Si autrefois, les éléphants domestiques de Dac Lak servaient à transporter bois et marchandises, de nos jours, leur principal "job" est de promener les touristes. Mais ces services touristiques n’arrivent pas à payer les cornacs et l’alimentation des animaux, selon le patron. Un problème qui l’a tourmenté longuement. Il y a trois ans, en voyant les éléphants manger avec appétit des cerises de café mûres, une idée lui est venue en tête. "On a déjà le café de civette qui se vend très cher et pourquoi pas le café d’éléphant?" se dit-il. Il a glané des informations sur ce type de café surfin très apprécié en Thaïlande. Puis, il s’est juré de produire un jour un café d’éléphant spécifique au Tây Nguyên. "Une pierre deux coups: tirer profit des éléphants tout en contribuant à leur bien-être", affirme-t-il. 

La panse de l’éléphant, une "mijoteuse"


Soutenu par son épouse Nguyên Thu Ba, Dang Nang Long s’est mis au travail pour concrétiser son rêve. "Les éléphants sont vraiment des gourmets. Ils ne mangent pas des cerises abîmées ou arrosées de produits chimiques", révèle Thu Ba. Et de rappeler qu’au tout début de ses expérimentations, ses bêtes ont refusé un gros lot de cerises achetées au marché. La cause: elles étaient imprégnées d’une substance phytosanitaire.

À la saison de la récolte du café (d’octobre à janvier), les deux époux sont allés sélectionner sur place des cerises de qualité et en ont achetées des dizaines de tonnes à un prix élevé. "La priorité, c’est que ce soit des produits bio et d’un rouge foncé, explique Thu Ba. Elles peuvent être consommées fraîches, mais aussi congelées ou séchées, toute l’année". 

Selon elle, chacun éléphant consomme quelque 30 kg de cerises fraîches par portion et donne deux jours après environ 5 kg de grains bruts quelques jours avant. Il est impératif de leur donner les cerises incorporées dans leur ration de  fruits comme les ananas, les bananes, la canne-à-sucre… "Le mélange de fruits différents dans l’estomac forme un ferment spécifique permettant d’obtenir cet arôme exquis, propre au café d’éléphant", précise-t-elle.

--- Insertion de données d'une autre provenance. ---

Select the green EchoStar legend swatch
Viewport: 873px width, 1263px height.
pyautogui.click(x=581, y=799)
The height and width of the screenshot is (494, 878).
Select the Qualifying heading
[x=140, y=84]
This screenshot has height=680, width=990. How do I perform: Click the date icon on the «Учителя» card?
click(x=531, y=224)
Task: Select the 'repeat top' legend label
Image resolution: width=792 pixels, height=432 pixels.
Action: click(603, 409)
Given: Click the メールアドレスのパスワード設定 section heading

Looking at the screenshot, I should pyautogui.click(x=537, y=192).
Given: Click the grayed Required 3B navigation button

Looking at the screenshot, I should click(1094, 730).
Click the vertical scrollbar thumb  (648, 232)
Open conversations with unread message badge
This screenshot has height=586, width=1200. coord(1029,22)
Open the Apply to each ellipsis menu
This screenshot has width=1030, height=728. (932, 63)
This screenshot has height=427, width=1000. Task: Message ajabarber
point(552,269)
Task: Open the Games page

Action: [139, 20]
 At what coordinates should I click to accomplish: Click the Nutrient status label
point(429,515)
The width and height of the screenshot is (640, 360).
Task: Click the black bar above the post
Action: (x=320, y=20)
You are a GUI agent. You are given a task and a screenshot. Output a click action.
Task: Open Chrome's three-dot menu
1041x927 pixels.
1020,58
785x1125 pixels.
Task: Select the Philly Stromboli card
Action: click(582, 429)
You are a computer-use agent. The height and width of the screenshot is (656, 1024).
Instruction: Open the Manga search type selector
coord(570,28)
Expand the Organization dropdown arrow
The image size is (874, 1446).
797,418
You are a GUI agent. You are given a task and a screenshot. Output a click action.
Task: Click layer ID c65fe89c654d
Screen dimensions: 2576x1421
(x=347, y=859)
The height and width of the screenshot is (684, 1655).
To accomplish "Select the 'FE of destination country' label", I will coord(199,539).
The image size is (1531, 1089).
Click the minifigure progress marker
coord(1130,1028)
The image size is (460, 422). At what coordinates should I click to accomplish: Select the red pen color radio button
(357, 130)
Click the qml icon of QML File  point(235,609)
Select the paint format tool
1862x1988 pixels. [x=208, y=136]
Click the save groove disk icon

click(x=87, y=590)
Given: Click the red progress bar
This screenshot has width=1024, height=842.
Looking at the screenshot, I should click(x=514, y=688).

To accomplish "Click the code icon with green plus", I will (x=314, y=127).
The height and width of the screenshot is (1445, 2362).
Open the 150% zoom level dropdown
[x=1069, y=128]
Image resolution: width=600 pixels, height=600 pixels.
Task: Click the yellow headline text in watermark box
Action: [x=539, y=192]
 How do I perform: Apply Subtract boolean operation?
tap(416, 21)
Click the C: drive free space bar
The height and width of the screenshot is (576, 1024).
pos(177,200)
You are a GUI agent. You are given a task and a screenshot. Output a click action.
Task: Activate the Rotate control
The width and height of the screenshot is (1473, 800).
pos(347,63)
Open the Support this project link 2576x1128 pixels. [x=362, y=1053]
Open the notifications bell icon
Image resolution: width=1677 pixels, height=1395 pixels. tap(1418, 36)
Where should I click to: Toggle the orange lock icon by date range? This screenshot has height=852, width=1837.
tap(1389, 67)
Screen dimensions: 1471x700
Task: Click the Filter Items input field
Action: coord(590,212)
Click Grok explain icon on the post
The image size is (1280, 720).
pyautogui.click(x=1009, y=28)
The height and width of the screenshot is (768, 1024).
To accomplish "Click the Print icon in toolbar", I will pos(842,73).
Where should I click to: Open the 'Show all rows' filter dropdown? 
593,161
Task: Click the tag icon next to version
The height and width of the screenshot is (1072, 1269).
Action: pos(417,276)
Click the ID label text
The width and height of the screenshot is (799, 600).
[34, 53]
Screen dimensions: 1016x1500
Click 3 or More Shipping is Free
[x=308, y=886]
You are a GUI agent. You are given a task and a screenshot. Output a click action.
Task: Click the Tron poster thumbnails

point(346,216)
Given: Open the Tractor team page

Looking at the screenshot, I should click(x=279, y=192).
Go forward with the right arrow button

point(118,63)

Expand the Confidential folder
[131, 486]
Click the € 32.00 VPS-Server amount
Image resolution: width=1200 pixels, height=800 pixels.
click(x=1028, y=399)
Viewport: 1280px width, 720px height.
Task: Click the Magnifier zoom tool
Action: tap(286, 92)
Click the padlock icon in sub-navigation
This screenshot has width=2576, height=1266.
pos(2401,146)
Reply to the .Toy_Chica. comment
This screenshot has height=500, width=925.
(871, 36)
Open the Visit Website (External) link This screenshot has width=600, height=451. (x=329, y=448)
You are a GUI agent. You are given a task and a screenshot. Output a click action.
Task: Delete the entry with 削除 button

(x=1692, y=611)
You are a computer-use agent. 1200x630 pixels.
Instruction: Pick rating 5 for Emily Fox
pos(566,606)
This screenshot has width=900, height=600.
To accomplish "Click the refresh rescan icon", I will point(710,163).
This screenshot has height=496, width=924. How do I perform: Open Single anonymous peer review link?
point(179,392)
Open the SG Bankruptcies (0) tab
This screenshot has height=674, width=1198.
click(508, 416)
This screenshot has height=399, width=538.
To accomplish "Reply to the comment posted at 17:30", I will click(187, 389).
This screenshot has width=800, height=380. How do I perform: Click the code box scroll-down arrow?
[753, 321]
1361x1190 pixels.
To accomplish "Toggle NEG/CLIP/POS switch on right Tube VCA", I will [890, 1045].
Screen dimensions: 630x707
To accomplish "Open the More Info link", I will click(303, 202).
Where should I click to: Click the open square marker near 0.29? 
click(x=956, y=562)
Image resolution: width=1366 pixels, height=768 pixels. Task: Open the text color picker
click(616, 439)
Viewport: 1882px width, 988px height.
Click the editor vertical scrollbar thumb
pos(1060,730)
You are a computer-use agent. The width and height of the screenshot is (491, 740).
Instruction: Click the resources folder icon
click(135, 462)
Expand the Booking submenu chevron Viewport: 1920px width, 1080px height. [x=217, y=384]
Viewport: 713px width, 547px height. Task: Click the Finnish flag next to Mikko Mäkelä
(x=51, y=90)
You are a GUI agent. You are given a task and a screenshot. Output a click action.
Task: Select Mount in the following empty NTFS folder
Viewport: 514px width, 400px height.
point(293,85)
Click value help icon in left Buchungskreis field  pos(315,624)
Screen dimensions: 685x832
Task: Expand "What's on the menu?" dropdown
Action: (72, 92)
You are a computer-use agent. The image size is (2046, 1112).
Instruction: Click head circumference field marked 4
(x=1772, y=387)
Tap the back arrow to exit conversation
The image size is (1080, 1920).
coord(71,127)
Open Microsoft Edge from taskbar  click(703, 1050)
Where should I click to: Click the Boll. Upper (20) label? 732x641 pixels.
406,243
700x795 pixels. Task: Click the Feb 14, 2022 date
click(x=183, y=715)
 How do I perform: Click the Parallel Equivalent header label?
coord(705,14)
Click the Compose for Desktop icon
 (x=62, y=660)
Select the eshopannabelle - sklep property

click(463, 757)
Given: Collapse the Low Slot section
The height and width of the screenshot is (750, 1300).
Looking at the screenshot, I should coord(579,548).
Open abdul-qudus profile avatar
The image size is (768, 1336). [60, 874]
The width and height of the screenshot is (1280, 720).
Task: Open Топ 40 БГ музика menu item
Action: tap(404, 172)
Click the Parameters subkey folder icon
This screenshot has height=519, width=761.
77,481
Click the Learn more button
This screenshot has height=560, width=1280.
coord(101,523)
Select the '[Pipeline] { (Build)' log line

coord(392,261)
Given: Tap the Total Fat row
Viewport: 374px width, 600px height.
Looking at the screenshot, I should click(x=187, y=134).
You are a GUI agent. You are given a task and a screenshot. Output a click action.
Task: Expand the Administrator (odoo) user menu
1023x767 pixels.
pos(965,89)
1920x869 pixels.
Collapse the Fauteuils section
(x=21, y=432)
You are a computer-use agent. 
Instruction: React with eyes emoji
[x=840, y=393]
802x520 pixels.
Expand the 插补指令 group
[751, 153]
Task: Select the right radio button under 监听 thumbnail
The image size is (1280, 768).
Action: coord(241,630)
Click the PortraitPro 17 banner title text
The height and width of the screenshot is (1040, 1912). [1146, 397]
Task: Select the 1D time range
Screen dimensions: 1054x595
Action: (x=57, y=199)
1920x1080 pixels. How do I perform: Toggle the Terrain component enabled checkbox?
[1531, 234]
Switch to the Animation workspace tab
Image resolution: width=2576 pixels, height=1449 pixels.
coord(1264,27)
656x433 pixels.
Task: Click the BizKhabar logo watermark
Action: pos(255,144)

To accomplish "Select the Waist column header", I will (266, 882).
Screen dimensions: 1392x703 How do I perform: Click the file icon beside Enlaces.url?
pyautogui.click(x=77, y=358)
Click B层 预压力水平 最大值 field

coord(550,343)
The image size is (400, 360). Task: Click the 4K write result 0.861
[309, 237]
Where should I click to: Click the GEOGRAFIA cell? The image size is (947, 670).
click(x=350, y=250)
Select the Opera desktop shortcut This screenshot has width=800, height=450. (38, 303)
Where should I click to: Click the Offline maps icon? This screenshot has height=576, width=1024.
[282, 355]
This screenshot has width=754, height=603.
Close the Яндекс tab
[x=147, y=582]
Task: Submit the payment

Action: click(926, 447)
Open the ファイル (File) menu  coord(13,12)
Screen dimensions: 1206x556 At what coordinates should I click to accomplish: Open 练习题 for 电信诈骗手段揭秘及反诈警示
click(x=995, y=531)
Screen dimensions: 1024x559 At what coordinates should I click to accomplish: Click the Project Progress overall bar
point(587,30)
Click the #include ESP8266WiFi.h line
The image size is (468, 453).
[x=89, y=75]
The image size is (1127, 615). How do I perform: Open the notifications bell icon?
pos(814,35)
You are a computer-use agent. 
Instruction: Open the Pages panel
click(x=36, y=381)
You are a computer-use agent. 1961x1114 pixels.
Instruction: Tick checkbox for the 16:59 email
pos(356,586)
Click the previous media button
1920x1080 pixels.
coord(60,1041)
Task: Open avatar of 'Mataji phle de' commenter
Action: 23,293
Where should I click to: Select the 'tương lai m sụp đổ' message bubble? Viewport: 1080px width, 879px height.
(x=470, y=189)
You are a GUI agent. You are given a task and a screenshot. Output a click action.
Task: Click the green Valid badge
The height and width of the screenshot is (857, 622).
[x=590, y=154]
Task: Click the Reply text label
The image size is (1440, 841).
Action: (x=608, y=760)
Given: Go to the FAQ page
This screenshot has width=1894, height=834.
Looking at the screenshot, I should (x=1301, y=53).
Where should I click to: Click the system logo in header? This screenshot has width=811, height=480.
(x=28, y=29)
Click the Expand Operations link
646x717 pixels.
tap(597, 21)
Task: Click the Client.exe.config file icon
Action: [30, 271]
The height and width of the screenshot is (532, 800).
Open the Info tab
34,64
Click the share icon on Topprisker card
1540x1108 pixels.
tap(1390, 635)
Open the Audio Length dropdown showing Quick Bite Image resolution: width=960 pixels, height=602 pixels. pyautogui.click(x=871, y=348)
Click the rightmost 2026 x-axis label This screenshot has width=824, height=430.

Un café parmi les plus chers au monde

La préparation du repas pour les éléphants se réalise derrière une grande maison sur pilotis. Dans la cour, deux jeunes hommes robustes battent le pilon dans un grand mortier contenant riz, maïs, bananes, ananas et cerises congelées. "C’est une mixture dont les éléphants  raffolent", selon un des cuisiniers. Plus loin, les bêtes font la queue, attendant leur repas.

Après deux jours de fermentation dans l’estomac, les grains bruts sont excrétés dans les bouses. Ramassés par les ouvriers, ils sont ensuite  lavés soigneusement dans l’eau du ruisseau, puis trempés dans de l’alcool. Ils sont ensuite exposés au soleil le jour et à la rosée la nuit, jusqu’à ce qu’ils se dessèchent. Puis, à l’instar du paddy, le café brut est décortiqué, avant de passer à l’étape de torréfaction. Celle-ci doit s’effectuer avec un grand poêle en acier, sur un feu de bois. Au fur et à mesure, on arrose de graisse de poulet les grains, les rendant plus luisants, plus parfumés. Apparaît enfin le café d’éléphant. Normalement, on en obtient 1 kg à partir de 5 kg de café brut, soit 30 kg de cerises fraîches. 

Ce processus de transformation méticuleux explique le prix prohibitif du café d’éléphant. "Il se vend 5 millions de dôngs le kilo soit plus que le café de civette. Malgré cela, notre atelier ne parvient pas à satisfaire la demande", informe Dang Nang Long. Fier de la licence délivrée début 2015 par le Département de la propriété intellectuelle (du ministère des Sciences et des Technologies) à son produit, qui porte désormais la marque commerciale "café d’éléphant du Tây Nguyên", le créateur nourrit le projet d’en vendre partout sur le marché national. Et d’espérer en exporter un jour. Pourquoi pas?